Some rows
------------------------------------------------

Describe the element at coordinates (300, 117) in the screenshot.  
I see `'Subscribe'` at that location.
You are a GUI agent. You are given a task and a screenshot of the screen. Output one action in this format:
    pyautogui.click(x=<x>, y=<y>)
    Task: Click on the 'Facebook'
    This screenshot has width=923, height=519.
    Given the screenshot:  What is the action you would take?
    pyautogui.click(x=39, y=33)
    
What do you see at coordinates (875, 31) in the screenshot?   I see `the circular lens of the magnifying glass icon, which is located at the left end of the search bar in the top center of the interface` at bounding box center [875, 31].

------------------------------------------------

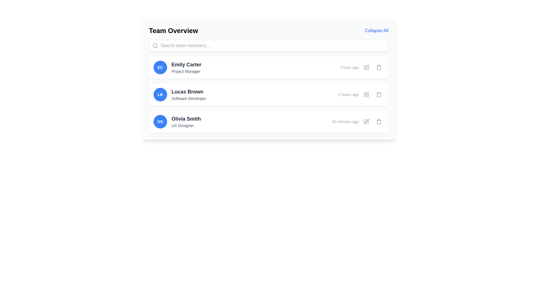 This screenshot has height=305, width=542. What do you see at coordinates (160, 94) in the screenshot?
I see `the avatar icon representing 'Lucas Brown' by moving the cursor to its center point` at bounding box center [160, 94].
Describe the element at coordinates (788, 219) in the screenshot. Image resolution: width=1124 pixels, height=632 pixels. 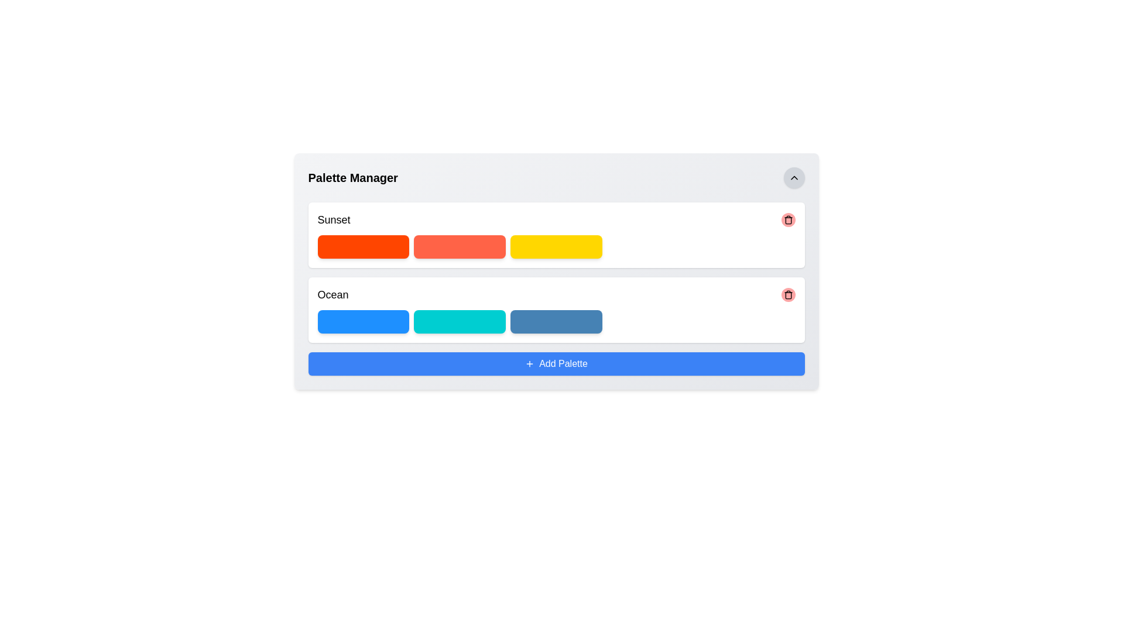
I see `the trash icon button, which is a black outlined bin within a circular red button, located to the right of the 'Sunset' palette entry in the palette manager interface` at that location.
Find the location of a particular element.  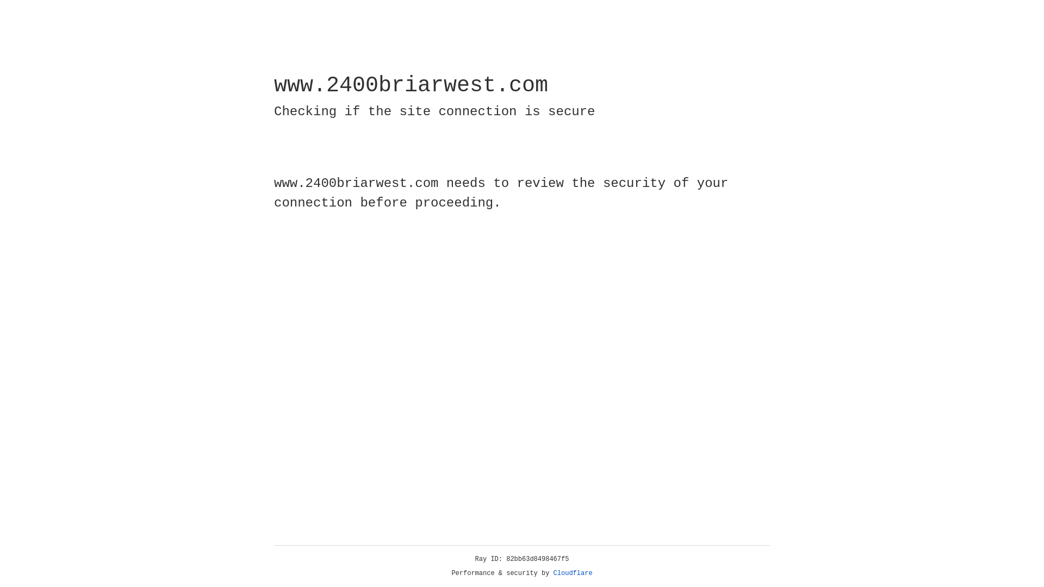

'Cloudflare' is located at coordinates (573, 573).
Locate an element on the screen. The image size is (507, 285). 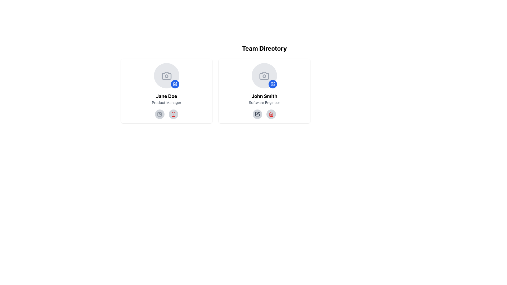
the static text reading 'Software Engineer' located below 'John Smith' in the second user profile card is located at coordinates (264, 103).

------------------------------------------------

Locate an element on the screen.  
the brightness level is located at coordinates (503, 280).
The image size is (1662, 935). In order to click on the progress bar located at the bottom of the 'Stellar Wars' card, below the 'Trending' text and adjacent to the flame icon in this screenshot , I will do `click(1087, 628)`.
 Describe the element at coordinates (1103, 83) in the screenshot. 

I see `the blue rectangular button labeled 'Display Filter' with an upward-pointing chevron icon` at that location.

------------------------------------------------

Short exercise:
Edit the rows above, starting at the line containing "Locate an element on the screen. The" and ending at the line containing "the static text", so that "image size" becomes "resolution" and nothing else changes. Leave the pictures out of your answer.

Solution:
Locate an element on the screen. The resolution is (507, 285). 
the static text reading 'Software Engineer' located below 'John Smith' in the second user profile card is located at coordinates (264, 103).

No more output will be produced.